Otmar Alt – Der Mann fürs Bunte

Braunschweig  Vom 16. September an würdigt die Braunschweiger Ausstellung „Farbwelten“ den vielseitigen Künstler. Plastiken in der Innenstadt machen neugierig.

Otmar Alt, 72, vor seinem Altarbild in der Martini-Kirche.

Otmar Alt, 72, vor seinem Altarbild in der Martini-Kirche.

Foto: dpa

Vor dem Braunschweiger Altstadtrathaus prangt ein Stuhl aus schwerer Bronze, so massiv und selbstverständlich, als stünde er schon immer dort. Steht er aber nicht.

Der „Thron des Meisters“ ist eine von vier Skulpturen Otmar Alts, die in der Innenstadt bereits auf die Ausstellung „Farbwelten“ verweisen. Vom 16. September an gibt sie einen umfassenden Überblick über das Schaffen des experimentierfreudigen Künstlers, mit rund 120 Gemälden, Grafiken, Plastiken und Designobjekten in der Jakob-Kemenate, in Amtsgericht und Martini-Kirche sowie an mehreren Außenstellen.

Bekanntgeworden ist der gebürtige Wernigeroder Alt ja als Otmar, der Farbenfrohe. Er kann aber auch monochrom, wie der Bronzethron aus dem Jahr 1994 zeigt, der in seiner augenzwinkernden Verspieltheit dennoch ein echter Alt ist.

Das Sinnbild der Herrschaft wird konterkariert durch die drei ungleichen, wulstigen Beine dieses Thrones, durch die figürliche Gestaltung von Arm- und Rückenlehne und ein phallusartiges Schwänzchen. Wer von hier aus herrschen will, braucht für den Spott nicht zu sorgen.

Alt kam über eine Lehre als Schaufenstergestalter und Plakatmaler in West-Berlin zum Kunststudium. Früh entwickelte er seine eigene Handschrift, geprägt von kräftigen Farben und Kontrasten, oft in kleinteiligem Puzzlestil komponiert, meist figürlich, beeinflusst von naiver Kunst, Pop Art, von der Comic-Ästhetik und Meistern der klassischen Moderne.

In der Martini-Kirche ist ein großformatiges Altarbild des 72-Jährigen ausgestellt, ein buntes, wild bewegtes Triptychon, entstanden von 2007 bis 2011. Einzig die Mitteltafel dieser lauten Arbeit vermittelt Ruhe: Vor einem breiten weißen Kreuz schwebt der Schattenriss eines androgynen Gekreuzigten, der Mann, aber auch Frau sein könnte.

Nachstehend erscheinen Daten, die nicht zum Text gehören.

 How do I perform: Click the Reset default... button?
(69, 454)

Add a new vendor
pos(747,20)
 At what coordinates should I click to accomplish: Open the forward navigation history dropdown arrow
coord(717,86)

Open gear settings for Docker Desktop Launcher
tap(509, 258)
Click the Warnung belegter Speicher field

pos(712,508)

Links davon verkeilt sich ein grelles Figurenwirrwarr ineinander, darunter auch eine Hitlerfratze – das ist die Hölle. Den rechten Flügel, den Himmel, dominieren zwei naive Frauenfiguren und Shawn, das Schaf – oder auch: das Lamm Gottes. Bezüge auf die Zeit- und Kunstgeschichte verleihen Alts bunten Wimmelbildern eine Tiefenebene.

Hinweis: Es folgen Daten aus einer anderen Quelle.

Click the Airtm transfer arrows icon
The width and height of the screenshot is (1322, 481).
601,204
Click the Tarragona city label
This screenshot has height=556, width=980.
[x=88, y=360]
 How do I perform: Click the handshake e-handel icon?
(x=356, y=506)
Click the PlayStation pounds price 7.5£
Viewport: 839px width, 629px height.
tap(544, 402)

Bei der von ihm designten VW Golf-Sonderedition aus dem Jahr 1997 können wir die nicht entdecken. Im Hauptbahnhof ist so ein Kunst-Auto ausgestellt: bunte Kleckse auf der Karosserie, ein Clownsgesicht auf der Motorhaube, farbige Sitze. Ein Hingucker – mehr nicht.

Berührungsängste zu Auftragsarbeiten hat Alt nicht. „Die Kunst muss zu den Menschen kommen“, erklärt der bärige 72-Jährige, warum er Telefonkarten gestaltet hat. Oder lustige Skultpuren für einen westfälischen Wurstwarenunternehmer.

Auf dem Eiermarkt sind „Erwin“ und „Willi“ ausgestellt, massige Bronzeplastiken eines Schweins und einer Kuh. Leicht verfremdet, aber doch vor allem kugelig, rund und gemütlich ruhen sie dort in sich. Als wenn sie tatsächlich Persönlichkeiten wären, und keine Schlachtprodukte. Aber es fühlt sich gut an, über ihre Bäuche zu streicheln.

Die Schau „Farbwelten“ eröffnet am 16. September und läuft bis 4. November. Bereits heute, Samstag, 18 Uhr, werden in der Jakob-Kemenate am Eiermarkt Bilder Otmar Alts versteigert.